Cuanto más avanzaba, más tensión parecía haber en el ambiente.
Los sonidos metálicos de la ligera cota de malla que portaba era lo único que podía escuchar.
—«Es como aquel día»—. Las imágenes volvieron a su mente, brotando con la fuerza de un torrente en una noche lluviosa. Podía ver con total claridad a aquella bestia moverse por la noche lluviosa. Mirada penetrante, formas elegantes y largas garras. Aquellas eran las cualidades que cualquier humano desearía no haber visto: Un garrascura de casi tres metros de altura se alzaba frente a él, mirándolo fijamente. Pequeñas gotas de lluvia resbalaban suavemente por la brillante armadura de aquel ser.
Podía escuchar los latidos de su corazón. Latidos metálicos.
De pronto, un suave toque en el hombro lo devolvió al mundo real: Una joven soldado se encontraba justamente enfrente de él, mirándolo con curiosidad. Gotas de sudor recorrían su tez morena, producto de quizás aquellos recuerdos o del sol que todavía se alzaba en el horizonte.
—¿Estás bien?—. Aquella chica lo miraba de forma curiosa. Portaba el uniforme de un noble del ejército Eyriano, de eso no cabía duda: aquellos bordados en Sívar no eran comunes entre los rangos más bajos del ejército.
—Sí… creo que sí— Pent todavía seguía algo confuso después de aquella visión. —¿Quién eres…?—
—Bien. Eso me gusta, voy a necesitar que estés en plena forma para cuando llegue.— La joven parecía escuchar solo aquello que le interesaba, haciendo caso omiso a su pregunta.
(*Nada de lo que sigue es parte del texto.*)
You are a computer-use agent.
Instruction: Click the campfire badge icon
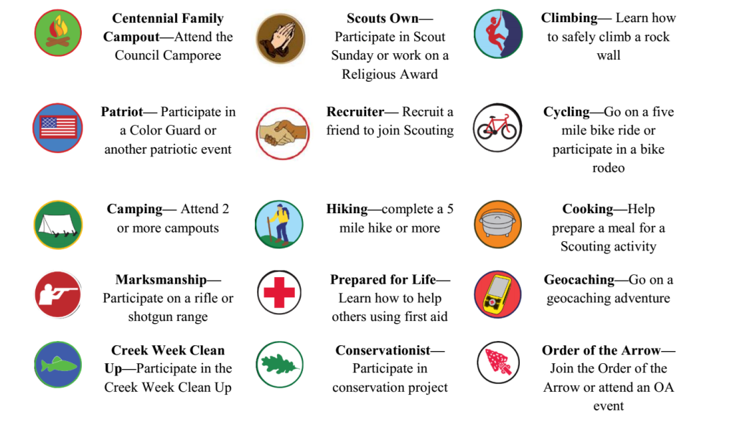tap(58, 33)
—¿Quién van a llegar…?— Cada vez se encontraba más confuso. Empezaba a dudar que aquella chica fuese soldado del ejército de Eiryan, y mucho menos, noble. Los brazales de acero que llevaba contenían intrincados grabados que solo hacían sospechar más a Pent.
No pudo terminar aquella frase cuando la tierra comenzó a temblar al ritmo de un sonido metálico que se hacía cada vez más y más fuerte. Aquel mismo sonido que había escuchado hacía pocos minutos en su recuerdo.
De pronto, parte de la formación rocosa se hizo añicos y miles de trozos salieron despedidos en todas direcciones. Delante de ellos se alzaba un monstruo con apariencia de dragón de al menos cuatro metros.